- PAGE EXTRACT:

Louisiella

Scientific classification
- Kingdom: Plantae
- Clade: Tracheophytes
- Clade: Angiosperms
- Clade: Monocots
- Clade: Commelinids
- Order: Poales
- Family: Poaceae
- Subfamily: Panicoideae
- Supertribe: Panicodae
- Tribe: Paniceae
- Subtribe: Panicinae
- Genus: Louisiella C.E.Hubb. & J.Léonard
- Type species: Louisiella fluitans C.E.Hubb. & J.Léonard

= Louisiella =

Genus of grasses

Louisiella is a genus of African, Neotropical and tropical plants in the grass family. Earlier the genus was known to comprise only two species i.e. L. fluitans and L. elephantipes. Mr. Shahid Nawaz, an agrostologist at the Blatter Herbarium (BLAT), transferred a species Panicum paludosum Roxb. into Louisiella based on critical study of the morphological features. Now, there are three globally accepted species in the genus.

- WHAT THE EXERCISE ASKS:
Continue the article on the grass genus Louisiella from its last sentence.

- DATASET ENTRIES:
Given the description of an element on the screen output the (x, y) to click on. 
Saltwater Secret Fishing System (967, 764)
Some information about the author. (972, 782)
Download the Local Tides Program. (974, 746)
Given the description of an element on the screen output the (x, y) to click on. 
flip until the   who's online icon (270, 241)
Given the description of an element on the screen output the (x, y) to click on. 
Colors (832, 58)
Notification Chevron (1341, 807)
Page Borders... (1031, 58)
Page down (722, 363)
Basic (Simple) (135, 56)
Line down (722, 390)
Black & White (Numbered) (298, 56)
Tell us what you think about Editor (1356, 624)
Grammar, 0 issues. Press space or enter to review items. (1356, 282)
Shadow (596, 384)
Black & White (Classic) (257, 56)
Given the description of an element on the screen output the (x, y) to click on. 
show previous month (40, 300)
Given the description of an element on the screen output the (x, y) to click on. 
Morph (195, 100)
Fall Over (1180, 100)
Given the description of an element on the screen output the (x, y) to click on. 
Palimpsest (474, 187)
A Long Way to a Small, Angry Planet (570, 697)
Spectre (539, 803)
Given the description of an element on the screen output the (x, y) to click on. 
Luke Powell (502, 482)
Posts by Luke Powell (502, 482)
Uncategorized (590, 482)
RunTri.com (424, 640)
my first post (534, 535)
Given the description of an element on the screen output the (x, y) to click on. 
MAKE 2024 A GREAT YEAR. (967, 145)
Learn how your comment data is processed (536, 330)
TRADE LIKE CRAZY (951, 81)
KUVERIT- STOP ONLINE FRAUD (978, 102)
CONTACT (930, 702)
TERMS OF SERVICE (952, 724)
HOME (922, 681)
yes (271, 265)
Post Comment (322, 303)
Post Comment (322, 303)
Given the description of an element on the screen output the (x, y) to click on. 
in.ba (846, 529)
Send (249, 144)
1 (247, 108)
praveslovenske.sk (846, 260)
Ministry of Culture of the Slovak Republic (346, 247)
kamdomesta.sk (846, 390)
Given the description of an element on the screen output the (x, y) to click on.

- EXERCISE RESPONSE:
- Species
- Louisiella fluitans C.E.Hubb. & J.Léonard - Cameroon, Zaïre, Central African Republic, South Sudan, and Sudan
- Louisiella elephantipes (Nees ex Trin.) Zuloaga - Latin America (from southern Mexico and the Greater Antilles to Uruguay).
- Louisiella paludosa (Roxb.) Landge - India, Southeast Asia up to Australia.